What is Swap / Rollover?
The interest paid or earned for holding a leveraged position overnight, based on the interest-rate gap between the two currencies.
Swap, or rollover, is the interest adjustment applied to positions held open past the daily rollover time (typically 5pm New York). Because every forex position is effectively borrowing one currency to hold another, the interest-rate difference between the two flows through your account: hold the higher-yielding currency and you may earn a small credit; hold the lower-yielding one and you pay. Most retail traders pay swap in both directions once broker markups are included, and Wednesday's rollover is usually charged triple to cover the weekend.
Swap is background noise for scalpers and day traders who close everything before rollover, but it compounds into a real cost for swing and position traders holding for days or weeks — sometimes enough to erase the profit on a marginal trade.
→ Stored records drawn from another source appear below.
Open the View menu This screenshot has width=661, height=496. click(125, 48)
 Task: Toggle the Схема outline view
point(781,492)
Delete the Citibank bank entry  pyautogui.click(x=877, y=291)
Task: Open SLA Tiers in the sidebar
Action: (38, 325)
It also matters religiously: because swap is interest, Muslim traders use Islamic swap-free accounts, where brokers replace the interest mechanism with an administration-fee structure. Check the swap rates on your instrument before planning any multi-day hold.
Roman Urdu mein
Swap ya rollover woh interest hai jo raat bhar position rakhne par lagta hai ya milta hai — do currencies ke interest rates ke farq ki wajah se. Wednesday ko aam tor par triple swap charge hota hai. Scalper ke liye yeh masla nahi, lekin swing trader ke liye kai dinon ka swap profit kha sakta hai. Muslim traders ke liye Islamic swap-free account ka option maujood hai.